Murine γ-herpesvirus 68 (MHV-68) infection of Mus musculus-derived strains of mice is an established model of γ-herpesvirus infection. We have previously developed an alternative system using a natural host, the wood mouse (Apodemus sylvaticus), and shown that the MHV-68 M3 chemokine-binding protein contributes significantly to MHV-68 pathogenesis. Here we demonstrate in A. sylvaticus using high-density micro-arrays that M3 influences the expression of genes involved in the host response including Scgb1a1 and Bpifa1 that encode potential innate defense proteins secreted into the respiratory tract. Further analysis of MHV-68-infected animals showed that the levels of both protein and RNA for SCGB1A1 and BPIFA1 were decreased at day 7 post infection (p.i.) but increased at day 14 p.i. as compared with M3-deficient and mock-infected animals.
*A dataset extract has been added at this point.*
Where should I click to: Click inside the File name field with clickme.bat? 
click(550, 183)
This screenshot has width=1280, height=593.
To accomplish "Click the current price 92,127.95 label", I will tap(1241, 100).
The modulation of expression was most pronounced in bronchioles but was also present in the bronchi and trachea. Double staining using RNA in situ hybridization and immunohistology demonstrated that much of the BPIFA1 expression occurs in club cells along with SCGB1A1 and that BPIFA1 is stored within granules in these cells. The increase in SCGB1A1 and BPIFA1 expression at day 14 p.i. was associated with the differentiation of club cells into mucus-secreting cells. Our data highlight the role of club cells and the potential of SCGB1A1 and BPIFA1 as innate defense mediators during respiratory virus infection.